I was born in the French Algiers and educated in France. A large part of my career has been in the finance industry as a project manager of technology systems.
I was away for more than six years. I left my job in financial services as an FX technology project manager in April 2008. I wanted to be close to my daughter Mina, nine at the time, and my son Ilyan, six.
I was given a full-time job in the e-markets fixed income trading group at Morgan Stanley in January 2015, after being one of the Firm’s London Return to Work interns from September to December 2014.
When I was at home I started my own photography business and helped raise funds and rebuild schools in Morocco, so I was always busy. But I never intended to stay away forever. Once I turned 40 I felt that if I didn’t go back then I never would.
I was looking for more than a year. At first, there was a wall of silence. When recruiters found out I’d been away from the industry for six years, I wouldn’t hear from them again.
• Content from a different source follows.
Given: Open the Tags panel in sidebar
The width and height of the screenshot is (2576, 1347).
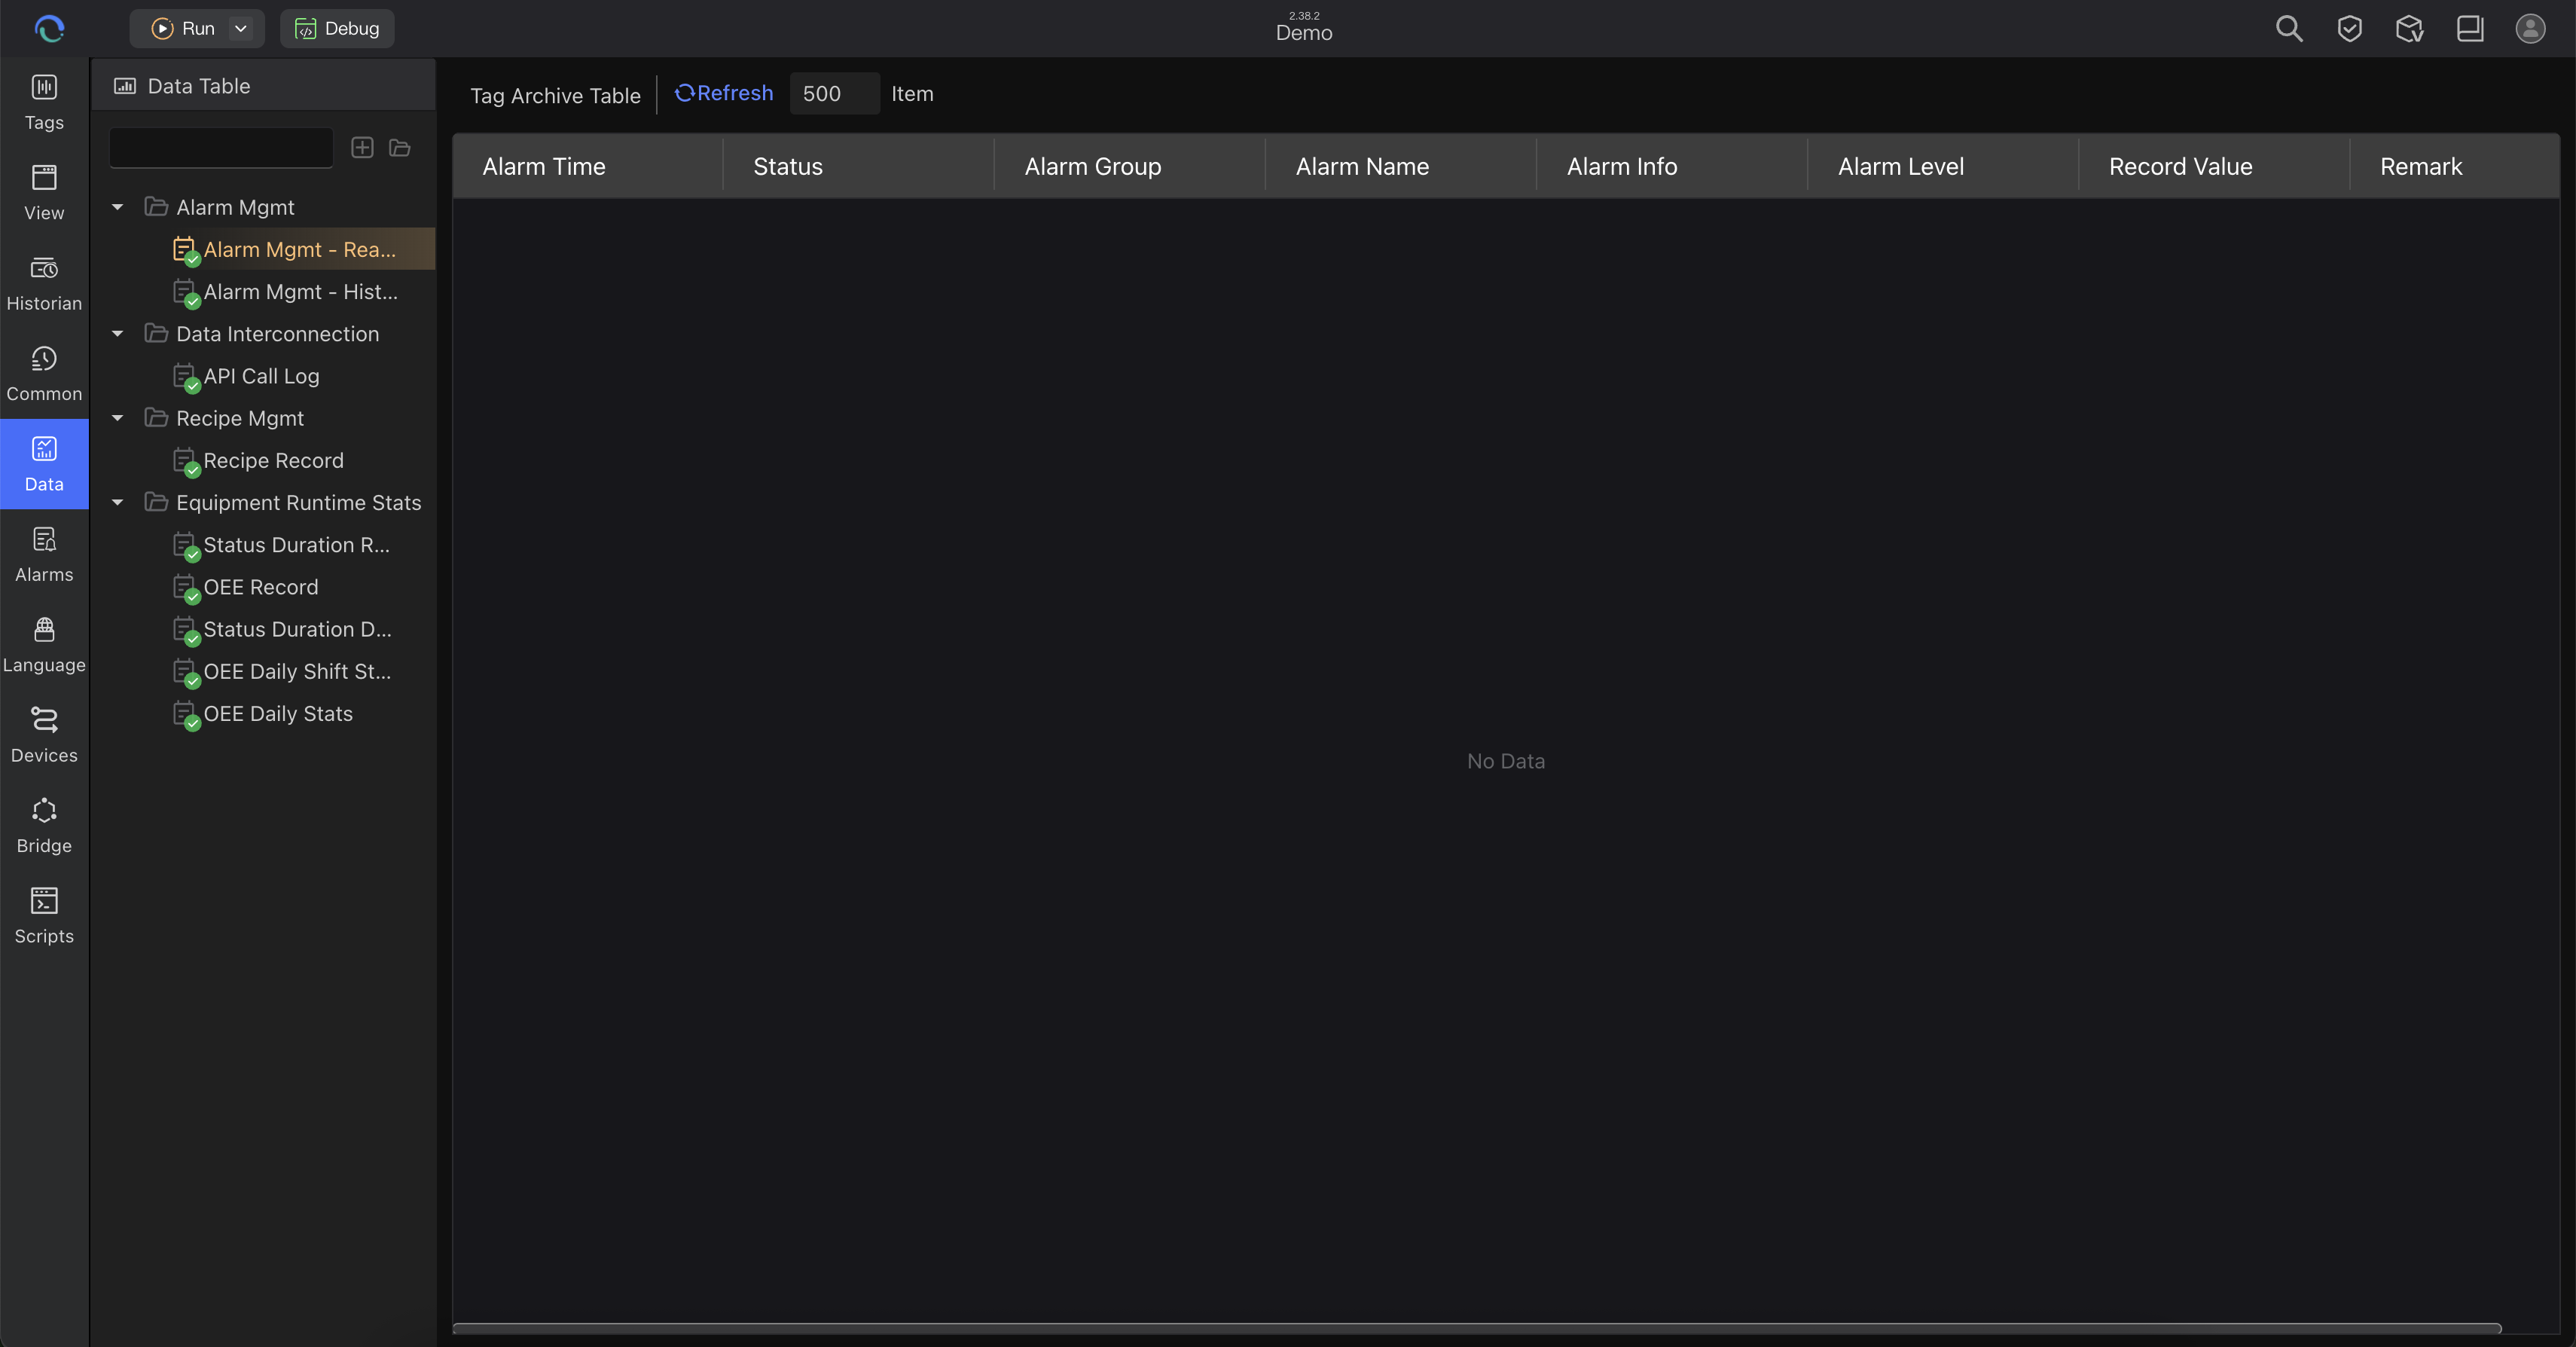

I told anyone and everyone that I wanted to get back to work - friends, ex-bosses, ex-colleagues, you name it. I cannot stress enough the importance of networking.
It was the wife of one of my husband’s friends who forwarded my husband information about it.
I had to first apply and be accepted to attend a one-day workshop. A few weeks later I received an email about applying to the Return to Work program. Eventually I made it to the final cut.
In the first weeks I couldn’t believe it. Everyone was so nice that I thought it was some kind of trick! My coworkers expressed admiration for the fact that I could get straight back into work after six years away, and do it as if I’d never left.
All of the interns were given a mentor in the business they worked in. My mentor eventually hired me after he saw my skills at finding the breaks in technology systems.
Never give up. It’s hard to keep your confidence, but keeping involved in the world is so important. Don’t be too centered around just your home and your children. Volunteer, start a business you are interested in, and keep in touch with your old colleagues. It will really pay off when you want to go back.